Exercise A ▸ Copy the part of the listing that runs from the line containing "Gerenciamento de Resíduos (400, 430)" through the end of the listing, and leave the pictures out.

Text segment ▸
▬▬▬

The Rev. Canon Frank Logue gave this sermon from his home
during the Great Vigil of Easter, April 11, 2020 

“This is the Passover of the Lord, in which, by hearing his Word and celebrating his Sacraments, we share in his victory over death.” These words at the start of this Queen of Feasts, the Great Vigil of Easter set us up for a deep dive into Salvation History before plunging us with in the waters of baptisms “so that,” in Paul’s words in the Letter to the Romans, “just as Christ was raised from the dead by the glory of the Father, so we too might walk in newness of life.”

This longer than usual, night-time liturgy takes us back to a time in Church History when Christians met mainly in house churches and baptism could lead to a death sentence from the Roman Empire and connects us further back to Jesus’ disciples gathered in a locked room wondering if they would be rounded up and killed by the Romans on that Saturday that followed Jesus’ crucifixion. First the feast, then we will join the earliest followers of Jesus on the day after his death.

The Great Vigil of Easter we celebrate this night is foreshortened not uncommon for Episcopalians. Greek and Russian Orthodox Churches still keep the hours long liturgy, but some see that in its earliest form, this liturgy was probably an overnight worship experience meant to immerse those preparing for baptism into the story of the Holy Trinity from creation, through the Flood, and Exodus, through the Valley of Dry Bones with Ezekiel, and on to the coming of the Messiah. The Gospel of Mark in particular bears some stylistic devices that storytellers say assist someone in memorizing a long tale so that a key word in one story connects the teller to the next. There are storytellers today who travel the world reciting a Gospel as a single performance. It is possible that Mark began as just such an oral tradition based on St. Peter’s preaching that needed to be written down only when those who knew Jesus were dying.

But whether the full Gospel was told as a story in the earliest vigils, we know that when Christians suffered persecution from the Roman Empire for their faith, the catechumenate, or time of preparation for baptism lengthened considerably. Typically, a convert to Christianity would have three years of study after they decided they wanted to be baptized. During that time, the unbaptized could not attend an entire Eucharist, but only up to the peace. The Holy Eucharist itself was reserved solely for the baptized to even see, much less partake of.

▬▬▬

Data to process ▸
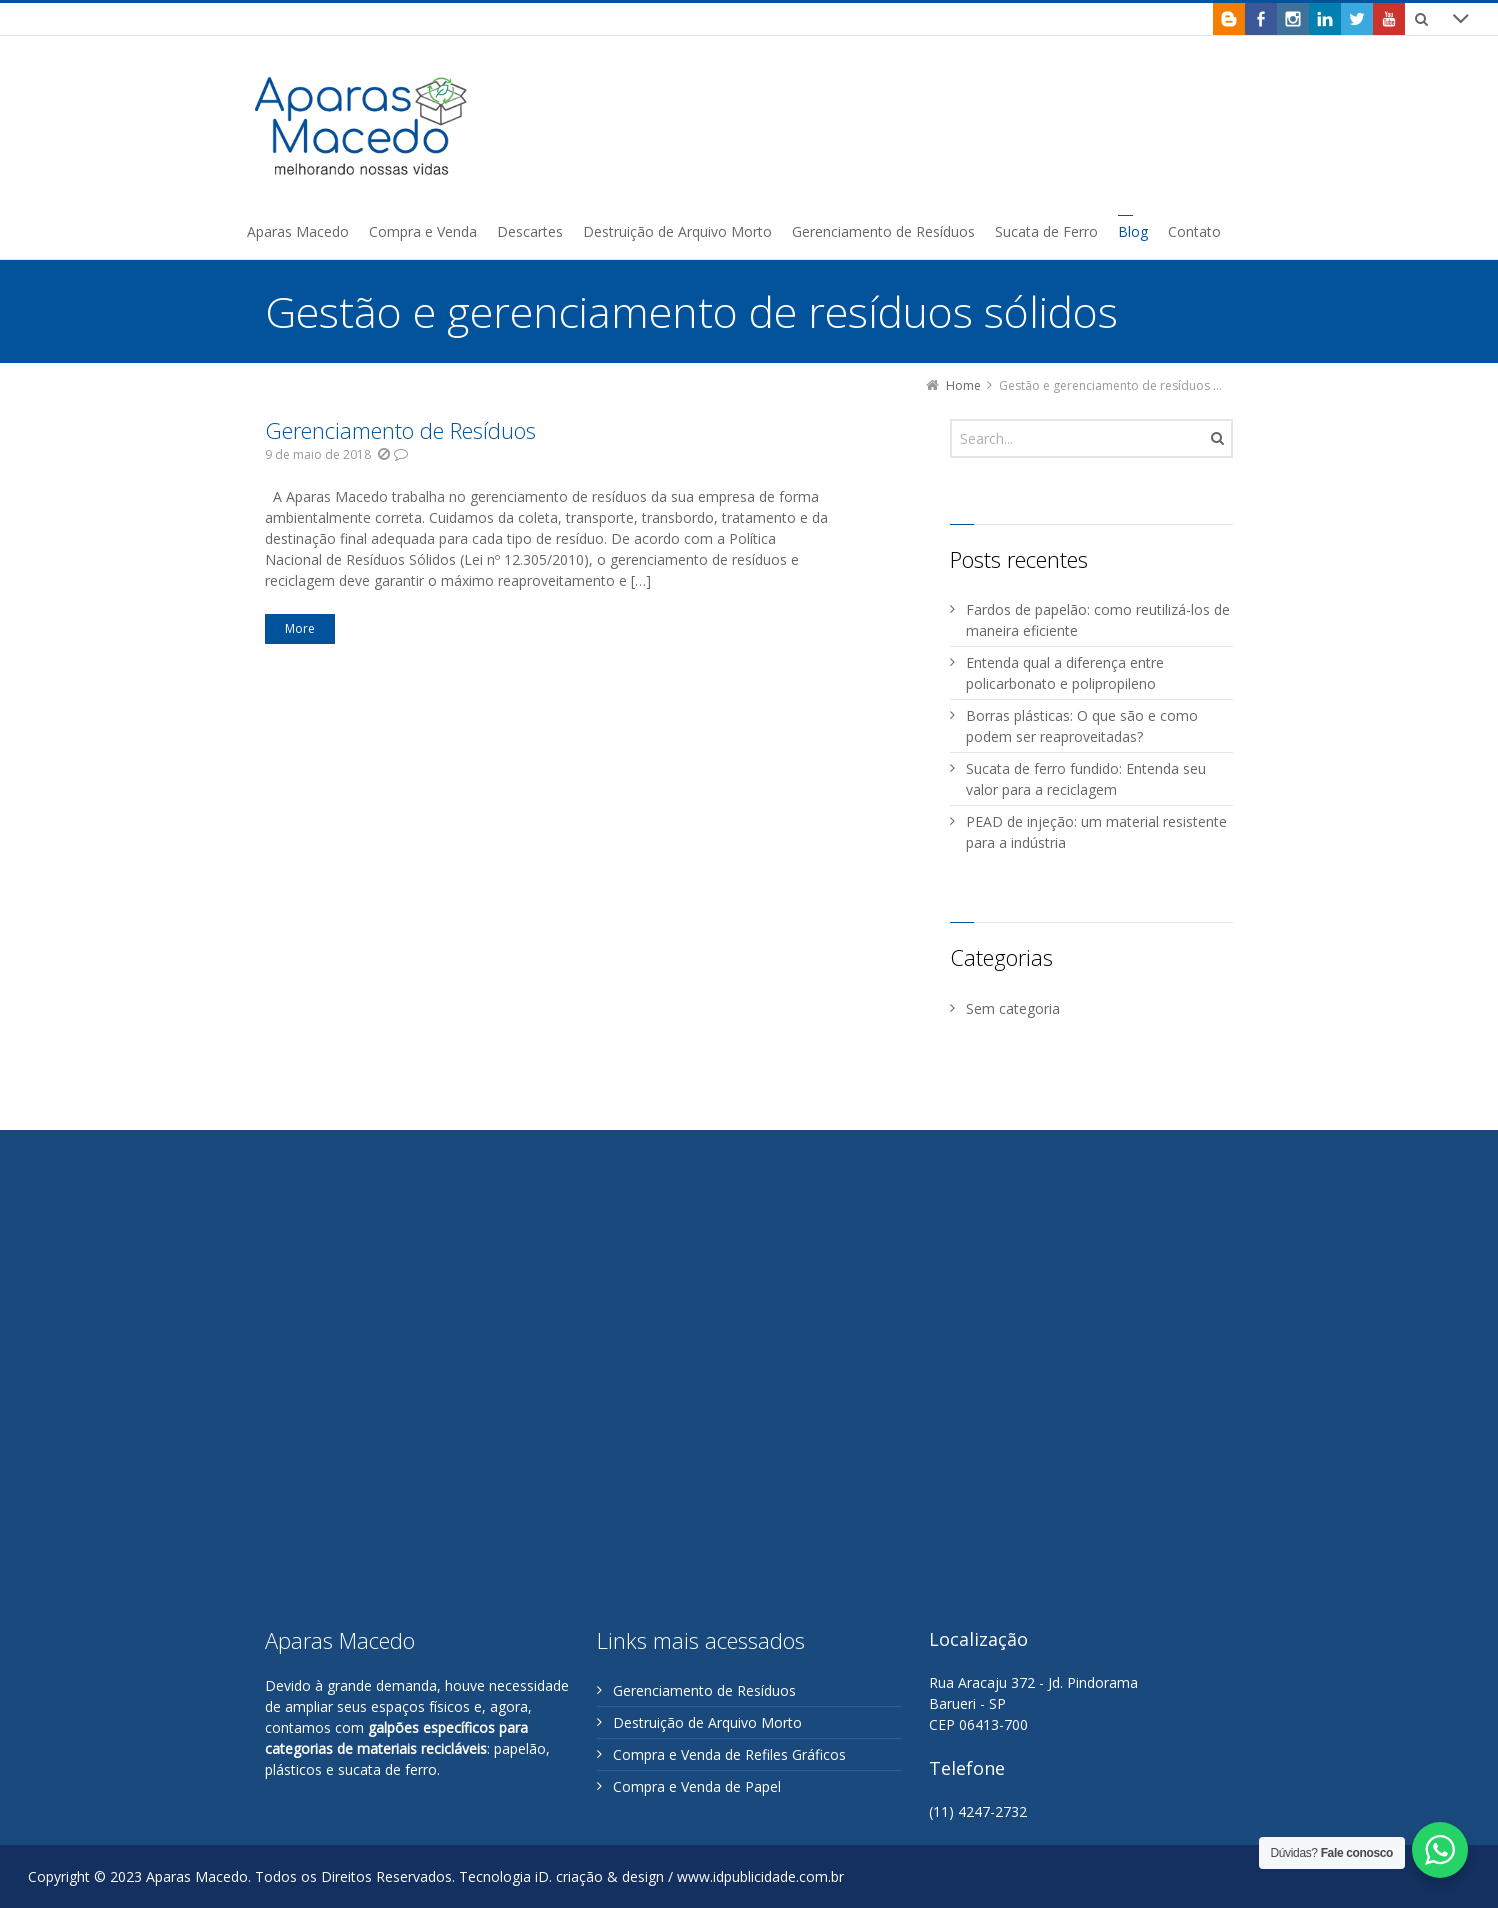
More (300, 628)
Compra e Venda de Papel (697, 1786)
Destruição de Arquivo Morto (707, 1722)
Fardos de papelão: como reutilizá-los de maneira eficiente (1098, 620)
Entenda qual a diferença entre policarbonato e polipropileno (1065, 673)
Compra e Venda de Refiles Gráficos (729, 1754)
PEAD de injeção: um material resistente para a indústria (1096, 832)
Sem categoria (1013, 1008)
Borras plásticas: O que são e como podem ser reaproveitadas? (1082, 726)
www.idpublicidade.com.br (760, 1876)
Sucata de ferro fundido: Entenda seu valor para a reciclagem (1086, 779)
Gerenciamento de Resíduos (400, 430)
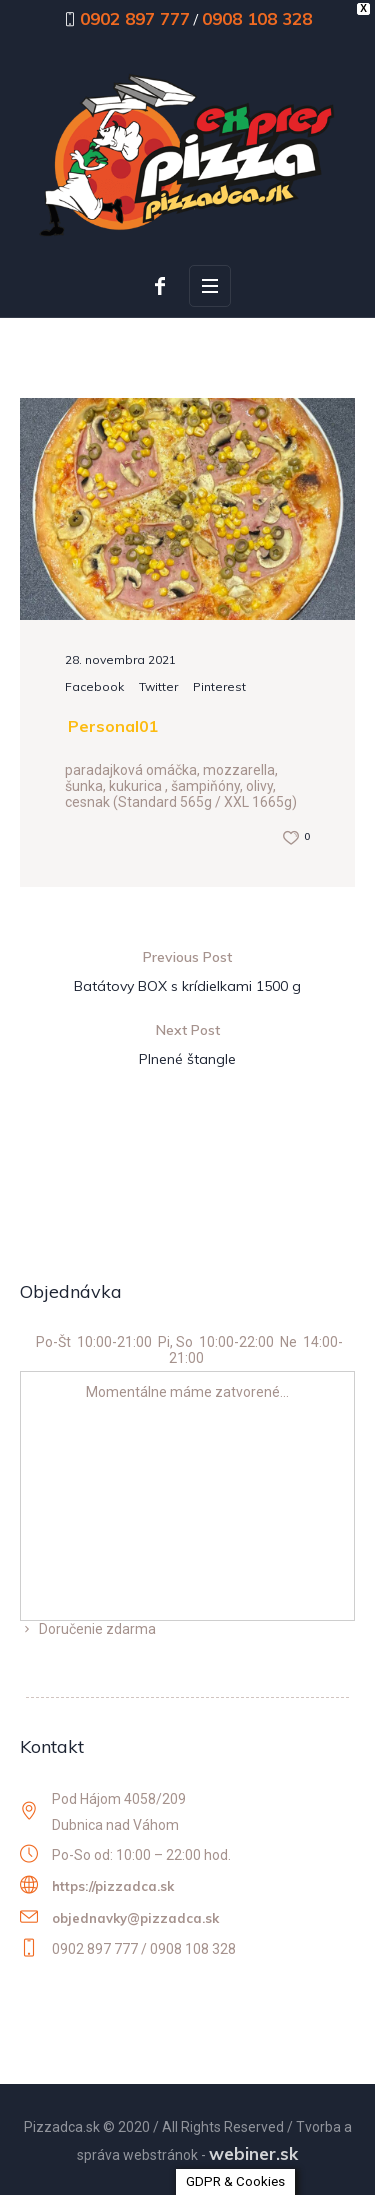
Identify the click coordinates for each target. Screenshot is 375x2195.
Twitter (158, 686)
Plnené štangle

▬▬▬

Exercise B ▸ The Easter Vigil sermon names the stages of the story that the earliest vigil took those preparing for baptism through. List each one.

Finished answer A ▸
Gerenciamento de Resíduos (400, 430)
Identify the click coordinates for each target. Screenshot is 375x2195.
Twitter (158, 686)
Plnené štangle

Finished answer B ▸
- Creation
- The Flood
- Exodus
- The Valley of Dry Bones with Ezekiel
- The coming of the Messiah